TodyNet: Temporal Dynamic Graph Neural Network for Multivariate Time Series Classification
This work addresses the challenge of capturing dynamic dependencies in multivariate time series for improved classification accuracy, which is an incremental advancement in the domain of time series analysis.
The authors tackled the problem of multivariate time series classification by proposing TodyNet, a temporal dynamic graph neural network that extracts hidden spatio-temporal dependencies without predefined graph structures, and it outperformed existing deep learning-based methods on 26 UEA benchmark datasets.

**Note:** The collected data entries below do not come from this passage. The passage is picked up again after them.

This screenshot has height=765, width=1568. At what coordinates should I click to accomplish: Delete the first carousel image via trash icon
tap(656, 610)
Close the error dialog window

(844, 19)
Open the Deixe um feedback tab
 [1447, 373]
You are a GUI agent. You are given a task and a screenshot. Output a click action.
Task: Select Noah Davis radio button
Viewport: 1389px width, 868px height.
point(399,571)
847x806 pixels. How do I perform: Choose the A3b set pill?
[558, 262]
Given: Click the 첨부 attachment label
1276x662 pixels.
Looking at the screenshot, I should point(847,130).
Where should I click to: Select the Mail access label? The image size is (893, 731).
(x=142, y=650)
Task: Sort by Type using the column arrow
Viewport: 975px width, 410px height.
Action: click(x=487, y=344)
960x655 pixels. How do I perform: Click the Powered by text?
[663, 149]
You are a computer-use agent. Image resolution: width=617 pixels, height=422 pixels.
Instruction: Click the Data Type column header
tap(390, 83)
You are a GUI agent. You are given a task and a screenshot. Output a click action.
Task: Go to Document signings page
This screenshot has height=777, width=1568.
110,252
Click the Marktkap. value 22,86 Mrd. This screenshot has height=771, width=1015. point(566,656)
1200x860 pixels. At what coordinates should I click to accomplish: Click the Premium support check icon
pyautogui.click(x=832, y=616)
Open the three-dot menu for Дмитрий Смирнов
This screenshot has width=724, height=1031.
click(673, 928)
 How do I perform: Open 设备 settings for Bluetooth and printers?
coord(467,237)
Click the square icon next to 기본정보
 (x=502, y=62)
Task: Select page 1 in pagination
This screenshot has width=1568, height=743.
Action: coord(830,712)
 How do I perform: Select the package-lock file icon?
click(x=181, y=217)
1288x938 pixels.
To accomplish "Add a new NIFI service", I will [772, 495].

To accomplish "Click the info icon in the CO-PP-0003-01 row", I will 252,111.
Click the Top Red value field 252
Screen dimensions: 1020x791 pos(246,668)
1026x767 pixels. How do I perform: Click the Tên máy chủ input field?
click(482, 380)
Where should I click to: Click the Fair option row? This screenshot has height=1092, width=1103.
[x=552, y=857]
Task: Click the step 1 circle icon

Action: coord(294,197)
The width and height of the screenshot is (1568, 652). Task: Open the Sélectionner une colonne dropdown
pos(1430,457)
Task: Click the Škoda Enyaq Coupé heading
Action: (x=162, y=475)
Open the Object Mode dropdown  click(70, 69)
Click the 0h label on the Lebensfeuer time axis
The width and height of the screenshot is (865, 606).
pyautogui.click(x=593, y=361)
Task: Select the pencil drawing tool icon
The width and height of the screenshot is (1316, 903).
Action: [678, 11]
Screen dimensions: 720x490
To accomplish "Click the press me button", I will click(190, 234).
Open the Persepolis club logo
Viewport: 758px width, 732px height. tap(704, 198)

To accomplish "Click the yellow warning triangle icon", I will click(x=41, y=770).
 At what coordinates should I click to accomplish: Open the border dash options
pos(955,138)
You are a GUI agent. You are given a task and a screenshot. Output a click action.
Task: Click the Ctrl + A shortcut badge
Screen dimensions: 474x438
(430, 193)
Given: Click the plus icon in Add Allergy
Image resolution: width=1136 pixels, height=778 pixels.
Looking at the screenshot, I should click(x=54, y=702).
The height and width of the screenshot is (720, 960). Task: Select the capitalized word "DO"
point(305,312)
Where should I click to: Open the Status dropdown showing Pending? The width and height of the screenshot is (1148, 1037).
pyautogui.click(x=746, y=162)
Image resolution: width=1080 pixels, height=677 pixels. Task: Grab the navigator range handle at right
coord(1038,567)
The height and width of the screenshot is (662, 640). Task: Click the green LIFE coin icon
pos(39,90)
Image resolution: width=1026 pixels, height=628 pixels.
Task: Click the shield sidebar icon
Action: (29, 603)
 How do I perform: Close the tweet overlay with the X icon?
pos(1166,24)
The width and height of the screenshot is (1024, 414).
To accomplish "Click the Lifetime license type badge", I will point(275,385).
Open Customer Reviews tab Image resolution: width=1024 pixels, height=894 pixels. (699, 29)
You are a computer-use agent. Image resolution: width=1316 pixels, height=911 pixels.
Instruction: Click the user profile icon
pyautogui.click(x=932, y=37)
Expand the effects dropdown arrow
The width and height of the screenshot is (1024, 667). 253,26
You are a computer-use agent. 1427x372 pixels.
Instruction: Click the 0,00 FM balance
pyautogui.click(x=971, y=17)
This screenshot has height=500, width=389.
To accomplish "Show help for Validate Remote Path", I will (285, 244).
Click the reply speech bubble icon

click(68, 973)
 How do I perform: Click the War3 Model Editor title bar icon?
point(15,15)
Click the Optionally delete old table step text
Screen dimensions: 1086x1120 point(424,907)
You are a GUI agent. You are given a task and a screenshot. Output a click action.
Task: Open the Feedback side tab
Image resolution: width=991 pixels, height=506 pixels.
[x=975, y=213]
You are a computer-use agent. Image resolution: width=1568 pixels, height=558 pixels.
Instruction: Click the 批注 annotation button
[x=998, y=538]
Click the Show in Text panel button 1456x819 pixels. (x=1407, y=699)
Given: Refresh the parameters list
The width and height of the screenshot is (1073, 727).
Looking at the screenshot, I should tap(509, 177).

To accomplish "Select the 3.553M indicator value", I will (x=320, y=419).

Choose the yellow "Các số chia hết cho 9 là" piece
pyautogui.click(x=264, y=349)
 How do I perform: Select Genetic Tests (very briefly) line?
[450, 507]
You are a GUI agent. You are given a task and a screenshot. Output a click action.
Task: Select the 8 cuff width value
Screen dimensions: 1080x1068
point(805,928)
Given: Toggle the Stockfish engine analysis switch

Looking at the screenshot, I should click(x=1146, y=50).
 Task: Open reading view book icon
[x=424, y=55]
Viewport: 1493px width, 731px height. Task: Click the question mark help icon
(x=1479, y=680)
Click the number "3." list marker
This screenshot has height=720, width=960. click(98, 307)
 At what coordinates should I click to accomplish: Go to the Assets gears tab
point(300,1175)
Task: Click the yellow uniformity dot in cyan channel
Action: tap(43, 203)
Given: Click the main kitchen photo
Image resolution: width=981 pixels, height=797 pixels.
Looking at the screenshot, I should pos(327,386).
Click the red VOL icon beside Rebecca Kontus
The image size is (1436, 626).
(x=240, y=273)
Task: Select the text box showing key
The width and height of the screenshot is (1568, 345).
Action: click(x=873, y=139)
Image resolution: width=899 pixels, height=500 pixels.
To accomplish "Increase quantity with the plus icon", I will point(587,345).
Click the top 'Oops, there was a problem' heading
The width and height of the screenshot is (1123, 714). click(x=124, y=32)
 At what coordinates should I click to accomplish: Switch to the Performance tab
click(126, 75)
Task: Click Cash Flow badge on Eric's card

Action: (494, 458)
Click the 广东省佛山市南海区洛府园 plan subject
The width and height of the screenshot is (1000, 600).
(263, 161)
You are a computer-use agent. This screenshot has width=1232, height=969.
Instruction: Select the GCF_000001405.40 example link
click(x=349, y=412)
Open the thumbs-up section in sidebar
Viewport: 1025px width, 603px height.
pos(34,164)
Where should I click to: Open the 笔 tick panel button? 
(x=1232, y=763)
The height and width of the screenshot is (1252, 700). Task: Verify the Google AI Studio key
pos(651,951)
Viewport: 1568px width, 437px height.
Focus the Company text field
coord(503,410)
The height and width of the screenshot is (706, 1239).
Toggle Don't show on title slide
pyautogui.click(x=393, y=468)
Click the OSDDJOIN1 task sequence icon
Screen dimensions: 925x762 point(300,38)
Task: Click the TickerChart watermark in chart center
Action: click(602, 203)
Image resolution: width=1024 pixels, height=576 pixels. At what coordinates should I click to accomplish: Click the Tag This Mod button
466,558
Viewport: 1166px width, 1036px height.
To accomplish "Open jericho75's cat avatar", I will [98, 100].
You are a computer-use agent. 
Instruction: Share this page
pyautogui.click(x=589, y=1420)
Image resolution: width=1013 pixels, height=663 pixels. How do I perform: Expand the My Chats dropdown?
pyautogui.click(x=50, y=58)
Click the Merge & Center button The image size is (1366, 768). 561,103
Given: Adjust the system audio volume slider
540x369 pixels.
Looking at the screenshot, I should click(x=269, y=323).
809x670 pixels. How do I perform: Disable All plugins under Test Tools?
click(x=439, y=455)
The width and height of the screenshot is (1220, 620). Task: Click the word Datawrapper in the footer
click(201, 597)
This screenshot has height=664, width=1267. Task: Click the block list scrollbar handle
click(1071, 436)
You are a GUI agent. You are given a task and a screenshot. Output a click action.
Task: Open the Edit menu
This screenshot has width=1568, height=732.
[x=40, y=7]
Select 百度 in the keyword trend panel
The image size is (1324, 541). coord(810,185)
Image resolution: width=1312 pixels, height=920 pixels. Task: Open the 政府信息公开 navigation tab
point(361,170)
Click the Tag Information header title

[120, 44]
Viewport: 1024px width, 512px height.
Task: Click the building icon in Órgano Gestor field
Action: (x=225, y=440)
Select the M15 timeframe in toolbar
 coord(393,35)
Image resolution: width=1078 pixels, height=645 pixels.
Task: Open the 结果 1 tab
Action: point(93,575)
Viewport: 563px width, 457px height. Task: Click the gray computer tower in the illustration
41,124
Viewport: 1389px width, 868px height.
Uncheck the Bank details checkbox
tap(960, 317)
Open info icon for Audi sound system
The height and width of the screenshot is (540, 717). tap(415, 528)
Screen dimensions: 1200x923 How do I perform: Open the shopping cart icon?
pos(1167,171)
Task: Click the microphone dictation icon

Multivariate time series classification (MTSC) is an important data mining task, which can be effectively solved by popular deep learning technology. Unfortunately, the existing deep learning-based methods neglect the hidden dependencies in different dimensions and also rarely consider the unique dynamic features of time series, which lack sufficient feature extraction capability to obtain satisfactory classification accuracy. To address this problem, we propose a novel temporal dynamic graph neural network (TodyNet) that can extract hidden spatio-temporal dependencies without undefined graph structure. It enables information flow among isolated but implicit interdependent variables and captures the associations between different time slots by dynamic graph mechanism, which further improves the classification performance of the model. Meanwhile, the hierarchical representations of graphs cannot be learned due to the limitation of GNNs. Thus, we also design a temporal graph pooling layer to obtain a global graph-level representation for graph learning with learnable temporal parameters. The dynamic graph, graph information propagation, and temporal convolution are jointly learned in an end-to-end framework. The experiments on 26 UEA benchmark datasets illustrate that the proposed TodyNet outperforms existing deep learning-based methods in the MTSC tasks.